Probing Qubit Noise with a Channel-Resolved Post-Markovian Master Equation

Abstract

Accurate noise characterization is essential for scaling quantum processors toward fault-tolerant operation. Although reduced qubit dynamics are often modeled with Markovian master equations, present-day devices can exhibit memory effects generated by residual qubit-qubit couplings, structured environments, and finite bath correlation times. Here we develop a channel-resolved, Post-Markovian Master Equation model for non-Markovian noise and test it in superconducting qubits. Using idle-evolution tomography on IBM Quantum processors, we identify complementary operational signatures of non-Markovianity, including violations of CP-divisibility and revivals of distinguishability-based information-backflow measures. We further derive a closed-form spectator-ZZ model with local dissipation and show that it captures the observed transverse Bloch-vector revivals while leaving the longitudinal relaxation mode Markovian within the model. The fitted closed-form dynamics enable an analytical reconstruction of the transverse memory kernel, whose damped oscillatory structure captures the non-Markovian correction beyond the fitted Markovian baseline.
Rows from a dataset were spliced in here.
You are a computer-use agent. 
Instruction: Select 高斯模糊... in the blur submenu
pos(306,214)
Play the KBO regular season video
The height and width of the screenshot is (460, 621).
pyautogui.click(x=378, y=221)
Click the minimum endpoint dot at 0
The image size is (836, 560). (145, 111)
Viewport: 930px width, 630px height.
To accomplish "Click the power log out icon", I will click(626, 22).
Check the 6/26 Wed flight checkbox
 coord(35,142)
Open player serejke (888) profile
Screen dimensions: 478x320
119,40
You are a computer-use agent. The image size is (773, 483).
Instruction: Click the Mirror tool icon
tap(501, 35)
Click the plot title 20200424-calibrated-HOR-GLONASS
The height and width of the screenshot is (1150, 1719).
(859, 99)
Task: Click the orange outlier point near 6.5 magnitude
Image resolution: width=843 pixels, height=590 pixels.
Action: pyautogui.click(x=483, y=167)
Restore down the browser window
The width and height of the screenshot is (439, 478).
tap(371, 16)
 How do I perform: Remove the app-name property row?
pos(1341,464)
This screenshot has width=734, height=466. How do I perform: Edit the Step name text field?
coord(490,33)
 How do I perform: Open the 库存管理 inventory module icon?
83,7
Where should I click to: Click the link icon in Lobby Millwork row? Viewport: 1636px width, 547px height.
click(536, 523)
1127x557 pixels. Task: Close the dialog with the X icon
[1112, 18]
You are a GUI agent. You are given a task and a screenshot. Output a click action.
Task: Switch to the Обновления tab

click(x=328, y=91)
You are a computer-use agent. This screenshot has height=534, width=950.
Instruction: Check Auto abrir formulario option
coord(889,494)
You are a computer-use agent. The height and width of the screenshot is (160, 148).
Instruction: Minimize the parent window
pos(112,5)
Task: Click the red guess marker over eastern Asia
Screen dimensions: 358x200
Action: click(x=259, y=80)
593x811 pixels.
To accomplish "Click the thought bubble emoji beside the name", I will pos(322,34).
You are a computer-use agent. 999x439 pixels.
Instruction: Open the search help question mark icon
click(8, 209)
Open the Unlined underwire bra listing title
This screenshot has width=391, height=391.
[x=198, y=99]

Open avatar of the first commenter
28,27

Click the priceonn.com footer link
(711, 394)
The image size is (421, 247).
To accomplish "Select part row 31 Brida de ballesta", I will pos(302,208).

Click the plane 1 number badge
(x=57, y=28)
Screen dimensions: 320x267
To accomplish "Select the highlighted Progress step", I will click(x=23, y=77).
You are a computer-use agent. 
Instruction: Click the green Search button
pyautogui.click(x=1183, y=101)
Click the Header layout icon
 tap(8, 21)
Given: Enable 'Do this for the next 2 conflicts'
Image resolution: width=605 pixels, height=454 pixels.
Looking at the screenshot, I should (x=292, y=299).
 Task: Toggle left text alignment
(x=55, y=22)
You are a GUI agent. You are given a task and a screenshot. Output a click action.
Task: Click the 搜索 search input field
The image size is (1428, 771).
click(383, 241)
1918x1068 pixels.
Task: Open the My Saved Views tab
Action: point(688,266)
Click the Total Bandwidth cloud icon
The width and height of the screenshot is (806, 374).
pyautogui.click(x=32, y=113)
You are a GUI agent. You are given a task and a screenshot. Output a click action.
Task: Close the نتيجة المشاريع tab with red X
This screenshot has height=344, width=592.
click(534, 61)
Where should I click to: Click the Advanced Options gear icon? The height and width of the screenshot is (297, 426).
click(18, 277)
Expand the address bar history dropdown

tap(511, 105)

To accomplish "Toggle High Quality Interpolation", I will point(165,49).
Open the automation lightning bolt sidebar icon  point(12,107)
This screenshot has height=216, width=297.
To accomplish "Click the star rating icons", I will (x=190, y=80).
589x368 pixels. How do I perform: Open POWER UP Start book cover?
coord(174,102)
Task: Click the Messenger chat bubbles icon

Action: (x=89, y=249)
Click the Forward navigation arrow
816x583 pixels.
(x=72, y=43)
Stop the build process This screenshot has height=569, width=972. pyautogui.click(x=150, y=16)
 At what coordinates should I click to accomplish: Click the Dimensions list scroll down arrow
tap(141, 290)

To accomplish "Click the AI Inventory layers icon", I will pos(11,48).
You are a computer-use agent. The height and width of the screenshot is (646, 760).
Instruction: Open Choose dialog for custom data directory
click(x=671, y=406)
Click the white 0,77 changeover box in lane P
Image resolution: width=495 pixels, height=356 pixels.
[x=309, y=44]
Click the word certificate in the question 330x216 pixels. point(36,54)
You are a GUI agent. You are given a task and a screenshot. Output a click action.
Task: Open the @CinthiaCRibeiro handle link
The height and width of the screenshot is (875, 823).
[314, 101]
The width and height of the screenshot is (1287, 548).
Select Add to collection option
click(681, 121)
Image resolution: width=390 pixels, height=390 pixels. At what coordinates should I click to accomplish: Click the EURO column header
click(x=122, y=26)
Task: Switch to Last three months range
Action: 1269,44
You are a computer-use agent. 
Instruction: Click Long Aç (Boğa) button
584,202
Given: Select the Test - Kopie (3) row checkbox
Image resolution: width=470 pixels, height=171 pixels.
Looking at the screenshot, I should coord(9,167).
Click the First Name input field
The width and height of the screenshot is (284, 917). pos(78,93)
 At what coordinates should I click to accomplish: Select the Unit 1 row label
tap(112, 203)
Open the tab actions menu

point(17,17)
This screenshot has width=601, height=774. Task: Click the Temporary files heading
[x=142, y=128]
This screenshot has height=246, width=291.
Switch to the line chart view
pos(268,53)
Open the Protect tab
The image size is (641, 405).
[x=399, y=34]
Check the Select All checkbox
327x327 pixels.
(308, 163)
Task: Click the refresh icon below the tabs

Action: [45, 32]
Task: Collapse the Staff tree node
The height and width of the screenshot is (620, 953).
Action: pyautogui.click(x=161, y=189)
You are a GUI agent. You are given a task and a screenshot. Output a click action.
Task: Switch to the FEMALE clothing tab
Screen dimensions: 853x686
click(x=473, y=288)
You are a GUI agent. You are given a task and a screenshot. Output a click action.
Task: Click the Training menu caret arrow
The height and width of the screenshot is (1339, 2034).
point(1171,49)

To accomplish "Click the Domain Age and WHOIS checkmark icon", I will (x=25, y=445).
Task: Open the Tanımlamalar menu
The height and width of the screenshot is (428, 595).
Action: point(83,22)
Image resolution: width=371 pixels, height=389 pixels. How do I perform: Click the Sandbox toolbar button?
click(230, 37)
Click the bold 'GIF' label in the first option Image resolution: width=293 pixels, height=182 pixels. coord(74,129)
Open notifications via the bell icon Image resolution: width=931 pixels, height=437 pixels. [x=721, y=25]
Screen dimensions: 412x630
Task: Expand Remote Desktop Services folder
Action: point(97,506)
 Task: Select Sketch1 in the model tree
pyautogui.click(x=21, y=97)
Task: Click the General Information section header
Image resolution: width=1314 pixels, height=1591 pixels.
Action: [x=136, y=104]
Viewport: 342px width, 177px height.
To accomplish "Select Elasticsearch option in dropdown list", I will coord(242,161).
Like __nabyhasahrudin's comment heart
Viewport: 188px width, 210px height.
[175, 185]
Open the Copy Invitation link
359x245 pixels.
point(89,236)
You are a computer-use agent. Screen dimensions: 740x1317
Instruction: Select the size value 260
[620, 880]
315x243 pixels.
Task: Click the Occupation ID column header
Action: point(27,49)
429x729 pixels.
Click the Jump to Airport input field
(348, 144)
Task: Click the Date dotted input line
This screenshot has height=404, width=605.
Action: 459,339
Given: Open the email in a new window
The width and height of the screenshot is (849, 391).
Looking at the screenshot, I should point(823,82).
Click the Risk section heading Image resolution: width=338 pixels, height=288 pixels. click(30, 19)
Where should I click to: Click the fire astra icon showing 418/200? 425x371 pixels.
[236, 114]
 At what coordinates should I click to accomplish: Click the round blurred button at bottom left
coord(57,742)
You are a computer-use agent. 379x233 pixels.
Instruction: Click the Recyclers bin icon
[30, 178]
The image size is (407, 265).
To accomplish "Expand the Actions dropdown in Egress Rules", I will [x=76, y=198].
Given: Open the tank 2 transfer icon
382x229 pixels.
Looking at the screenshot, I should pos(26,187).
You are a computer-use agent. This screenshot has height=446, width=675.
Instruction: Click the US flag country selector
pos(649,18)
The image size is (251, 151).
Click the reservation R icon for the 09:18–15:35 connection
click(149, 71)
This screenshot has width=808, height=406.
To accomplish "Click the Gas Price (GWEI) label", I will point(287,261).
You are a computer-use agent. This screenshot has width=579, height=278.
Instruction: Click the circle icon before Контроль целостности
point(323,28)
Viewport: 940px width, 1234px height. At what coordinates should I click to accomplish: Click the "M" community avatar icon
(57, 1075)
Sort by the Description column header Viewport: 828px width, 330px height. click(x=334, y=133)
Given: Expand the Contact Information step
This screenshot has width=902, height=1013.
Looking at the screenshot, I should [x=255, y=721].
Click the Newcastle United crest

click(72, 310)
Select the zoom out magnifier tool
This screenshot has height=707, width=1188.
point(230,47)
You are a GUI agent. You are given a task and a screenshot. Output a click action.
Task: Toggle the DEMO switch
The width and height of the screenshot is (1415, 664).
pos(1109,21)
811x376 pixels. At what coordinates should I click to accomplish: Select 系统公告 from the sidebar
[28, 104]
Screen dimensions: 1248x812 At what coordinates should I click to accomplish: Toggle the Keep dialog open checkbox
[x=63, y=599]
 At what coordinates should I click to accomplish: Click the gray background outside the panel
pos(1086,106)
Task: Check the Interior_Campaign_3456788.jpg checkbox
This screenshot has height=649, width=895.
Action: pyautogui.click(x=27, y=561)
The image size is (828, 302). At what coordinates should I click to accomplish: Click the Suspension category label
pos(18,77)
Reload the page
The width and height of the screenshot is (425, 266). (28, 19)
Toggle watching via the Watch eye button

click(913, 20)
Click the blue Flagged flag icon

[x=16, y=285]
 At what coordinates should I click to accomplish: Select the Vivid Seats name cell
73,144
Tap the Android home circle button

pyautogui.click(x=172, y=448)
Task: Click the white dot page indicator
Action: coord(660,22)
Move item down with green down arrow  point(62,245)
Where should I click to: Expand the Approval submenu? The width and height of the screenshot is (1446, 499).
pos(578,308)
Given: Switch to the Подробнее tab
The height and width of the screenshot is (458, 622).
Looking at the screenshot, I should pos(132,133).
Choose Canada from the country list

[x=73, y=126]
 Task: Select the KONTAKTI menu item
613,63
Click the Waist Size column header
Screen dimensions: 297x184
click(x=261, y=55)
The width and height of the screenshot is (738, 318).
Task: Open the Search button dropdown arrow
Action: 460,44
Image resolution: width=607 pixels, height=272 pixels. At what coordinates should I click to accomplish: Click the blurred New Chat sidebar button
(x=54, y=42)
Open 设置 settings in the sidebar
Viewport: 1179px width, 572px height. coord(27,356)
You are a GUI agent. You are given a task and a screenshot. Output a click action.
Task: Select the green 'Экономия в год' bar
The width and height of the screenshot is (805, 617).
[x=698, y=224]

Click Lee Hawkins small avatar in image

Two-qubit tomography shows buildup and revivals of quantum mutual information on comparable timescales, supporting spectator-induced crosstalk as an important contributor to the observed memory effects. Our results connect operational non-Markovianity diagnostics, microscopic crosstalk modeling, and reduced memory-kernel reconstruction in a single experimental framework for superconducting quantum hardware.